--- ACTIVITY ---
Each record, in full, must be restated word for word.

[EXCERPTED RECORDS Boundary: Start]

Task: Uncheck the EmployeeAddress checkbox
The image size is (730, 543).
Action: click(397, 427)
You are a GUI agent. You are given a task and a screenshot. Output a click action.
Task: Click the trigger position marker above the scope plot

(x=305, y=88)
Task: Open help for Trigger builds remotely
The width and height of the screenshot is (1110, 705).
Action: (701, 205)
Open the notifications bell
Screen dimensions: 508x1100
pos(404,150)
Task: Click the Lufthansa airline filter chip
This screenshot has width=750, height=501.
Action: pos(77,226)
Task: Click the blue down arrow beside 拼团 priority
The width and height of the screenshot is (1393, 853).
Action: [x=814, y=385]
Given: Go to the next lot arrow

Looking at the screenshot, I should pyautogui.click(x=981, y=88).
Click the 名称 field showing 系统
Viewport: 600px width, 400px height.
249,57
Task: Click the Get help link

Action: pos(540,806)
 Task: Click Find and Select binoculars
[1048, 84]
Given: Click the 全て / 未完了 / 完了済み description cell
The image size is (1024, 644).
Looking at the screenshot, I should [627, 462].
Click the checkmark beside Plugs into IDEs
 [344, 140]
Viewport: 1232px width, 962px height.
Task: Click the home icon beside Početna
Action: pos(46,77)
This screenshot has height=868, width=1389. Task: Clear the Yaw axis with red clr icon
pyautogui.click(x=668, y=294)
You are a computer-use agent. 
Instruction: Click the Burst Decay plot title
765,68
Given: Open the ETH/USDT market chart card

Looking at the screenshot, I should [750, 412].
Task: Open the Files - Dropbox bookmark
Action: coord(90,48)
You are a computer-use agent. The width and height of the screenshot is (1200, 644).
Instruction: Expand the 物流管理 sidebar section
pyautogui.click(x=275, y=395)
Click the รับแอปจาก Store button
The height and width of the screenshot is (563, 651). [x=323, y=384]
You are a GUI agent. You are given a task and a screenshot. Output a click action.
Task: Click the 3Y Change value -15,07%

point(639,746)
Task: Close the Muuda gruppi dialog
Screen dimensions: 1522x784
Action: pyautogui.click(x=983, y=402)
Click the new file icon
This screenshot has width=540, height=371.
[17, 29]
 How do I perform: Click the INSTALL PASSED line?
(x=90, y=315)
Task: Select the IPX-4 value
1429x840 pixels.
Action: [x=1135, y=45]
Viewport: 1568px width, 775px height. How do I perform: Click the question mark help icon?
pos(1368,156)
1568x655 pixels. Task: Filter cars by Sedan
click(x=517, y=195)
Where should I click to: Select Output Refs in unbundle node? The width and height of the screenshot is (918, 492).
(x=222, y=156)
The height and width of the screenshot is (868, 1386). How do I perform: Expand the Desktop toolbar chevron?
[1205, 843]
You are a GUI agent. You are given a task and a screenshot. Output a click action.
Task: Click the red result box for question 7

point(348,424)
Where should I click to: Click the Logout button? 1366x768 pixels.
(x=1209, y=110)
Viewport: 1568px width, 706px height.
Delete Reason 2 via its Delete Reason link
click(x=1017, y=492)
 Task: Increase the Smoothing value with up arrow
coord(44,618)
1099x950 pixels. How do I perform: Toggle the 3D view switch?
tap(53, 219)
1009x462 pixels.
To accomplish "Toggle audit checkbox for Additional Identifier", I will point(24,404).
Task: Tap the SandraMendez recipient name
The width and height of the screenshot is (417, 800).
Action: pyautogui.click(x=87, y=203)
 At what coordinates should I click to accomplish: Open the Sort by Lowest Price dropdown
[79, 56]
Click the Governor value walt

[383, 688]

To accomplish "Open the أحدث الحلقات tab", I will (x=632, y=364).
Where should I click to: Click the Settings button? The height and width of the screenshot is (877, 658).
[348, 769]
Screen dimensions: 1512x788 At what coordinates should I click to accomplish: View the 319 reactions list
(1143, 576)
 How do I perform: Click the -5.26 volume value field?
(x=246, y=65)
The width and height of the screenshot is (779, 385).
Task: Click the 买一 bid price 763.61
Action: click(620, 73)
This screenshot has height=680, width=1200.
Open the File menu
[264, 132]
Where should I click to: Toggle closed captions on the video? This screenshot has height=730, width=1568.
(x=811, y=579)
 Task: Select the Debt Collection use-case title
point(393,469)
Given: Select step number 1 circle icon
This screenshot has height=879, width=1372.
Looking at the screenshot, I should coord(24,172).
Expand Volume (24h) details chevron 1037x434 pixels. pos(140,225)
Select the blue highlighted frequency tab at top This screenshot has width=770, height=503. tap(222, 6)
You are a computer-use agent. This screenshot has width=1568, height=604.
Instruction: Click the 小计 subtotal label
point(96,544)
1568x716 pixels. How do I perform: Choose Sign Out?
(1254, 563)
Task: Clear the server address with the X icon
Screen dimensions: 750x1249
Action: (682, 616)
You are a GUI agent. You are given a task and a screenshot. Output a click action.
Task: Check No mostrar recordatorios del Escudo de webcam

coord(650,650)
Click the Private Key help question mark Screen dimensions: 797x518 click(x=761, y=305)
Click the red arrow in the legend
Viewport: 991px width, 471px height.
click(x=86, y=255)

[EXCERPTED RECORDS Boundary: End]

--- OUTPUT BELOW ---
Task: Uncheck the EmployeeAddress checkbox
The image size is (730, 543).
Action: click(397, 427)
You are a GUI agent. You are given a task and a screenshot. Output a click action.
Task: Click the trigger position marker above the scope plot

(x=305, y=88)
Task: Open help for Trigger builds remotely
The width and height of the screenshot is (1110, 705).
Action: (701, 205)
Open the notifications bell
Screen dimensions: 508x1100
pos(404,150)
Task: Click the Lufthansa airline filter chip
This screenshot has width=750, height=501.
Action: pos(77,226)
Task: Click the blue down arrow beside 拼团 priority
The width and height of the screenshot is (1393, 853).
Action: [x=814, y=385]
Given: Go to the next lot arrow

Looking at the screenshot, I should pyautogui.click(x=981, y=88).
Click the 名称 field showing 系统
Viewport: 600px width, 400px height.
249,57
Task: Click the Get help link

Action: pos(540,806)
 Task: Click Find and Select binoculars
[1048, 84]
Given: Click the 全て / 未完了 / 完了済み description cell
The image size is (1024, 644).
Looking at the screenshot, I should [627, 462].
Click the checkmark beside Plugs into IDEs
 [344, 140]
Viewport: 1232px width, 962px height.
Task: Click the home icon beside Početna
Action: pos(46,77)
This screenshot has height=868, width=1389. Task: Clear the Yaw axis with red clr icon
pyautogui.click(x=668, y=294)
You are a computer-use agent. 
Instruction: Click the Burst Decay plot title
765,68
Given: Open the ETH/USDT market chart card

Looking at the screenshot, I should [750, 412].
Task: Open the Files - Dropbox bookmark
Action: coord(90,48)
You are a computer-use agent. The width and height of the screenshot is (1200, 644).
Instruction: Expand the 物流管理 sidebar section
pyautogui.click(x=275, y=395)
Click the รับแอปจาก Store button
The height and width of the screenshot is (563, 651). [x=323, y=384]
You are a GUI agent. You are given a task and a screenshot. Output a click action.
Task: Click the 3Y Change value -15,07%

point(639,746)
Task: Close the Muuda gruppi dialog
Screen dimensions: 1522x784
Action: pyautogui.click(x=983, y=402)
Click the new file icon
This screenshot has width=540, height=371.
[17, 29]
 How do I perform: Click the INSTALL PASSED line?
(x=90, y=315)
Task: Select the IPX-4 value
1429x840 pixels.
Action: [x=1135, y=45]
Viewport: 1568px width, 775px height. How do I perform: Click the question mark help icon?
pos(1368,156)
1568x655 pixels. Task: Filter cars by Sedan
click(x=517, y=195)
Where should I click to: Select Output Refs in unbundle node? The width and height of the screenshot is (918, 492).
(x=222, y=156)
The height and width of the screenshot is (868, 1386). How do I perform: Expand the Desktop toolbar chevron?
[1205, 843]
You are a GUI agent. You are given a task and a screenshot. Output a click action.
Task: Click the red result box for question 7

point(348,424)
Where should I click to: Click the Logout button? 1366x768 pixels.
(x=1209, y=110)
Viewport: 1568px width, 706px height.
Delete Reason 2 via its Delete Reason link
click(x=1017, y=492)
 Task: Increase the Smoothing value with up arrow
coord(44,618)
1099x950 pixels. How do I perform: Toggle the 3D view switch?
tap(53, 219)
1009x462 pixels.
To accomplish "Toggle audit checkbox for Additional Identifier", I will point(24,404).
Task: Tap the SandraMendez recipient name
The width and height of the screenshot is (417, 800).
Action: pyautogui.click(x=87, y=203)
 At what coordinates should I click to accomplish: Open the Sort by Lowest Price dropdown
[79, 56]
Click the Governor value walt

[383, 688]

To accomplish "Open the أحدث الحلقات tab", I will (x=632, y=364).
Where should I click to: Click the Settings button? The height and width of the screenshot is (877, 658).
[348, 769]
Screen dimensions: 1512x788 At what coordinates should I click to accomplish: View the 319 reactions list
(1143, 576)
 How do I perform: Click the -5.26 volume value field?
(x=246, y=65)
The width and height of the screenshot is (779, 385).
Task: Click the 买一 bid price 763.61
Action: click(620, 73)
This screenshot has height=680, width=1200.
Open the File menu
[264, 132]
Where should I click to: Toggle closed captions on the video? This screenshot has height=730, width=1568.
(x=811, y=579)
 Task: Select the Debt Collection use-case title
point(393,469)
Given: Select step number 1 circle icon
This screenshot has height=879, width=1372.
Looking at the screenshot, I should coord(24,172).
Expand Volume (24h) details chevron 1037x434 pixels. pos(140,225)
Select the blue highlighted frequency tab at top This screenshot has width=770, height=503. tap(222, 6)
You are a computer-use agent. This screenshot has width=1568, height=604.
Instruction: Click the 小计 subtotal label
point(96,544)
1568x716 pixels. How do I perform: Choose Sign Out?
(1254, 563)
Task: Clear the server address with the X icon
Screen dimensions: 750x1249
Action: (682, 616)
You are a GUI agent. You are given a task and a screenshot. Output a click action.
Task: Check No mostrar recordatorios del Escudo de webcam

coord(650,650)
Click the Private Key help question mark Screen dimensions: 797x518 click(x=761, y=305)
Click the red arrow in the legend
Viewport: 991px width, 471px height.
click(x=86, y=255)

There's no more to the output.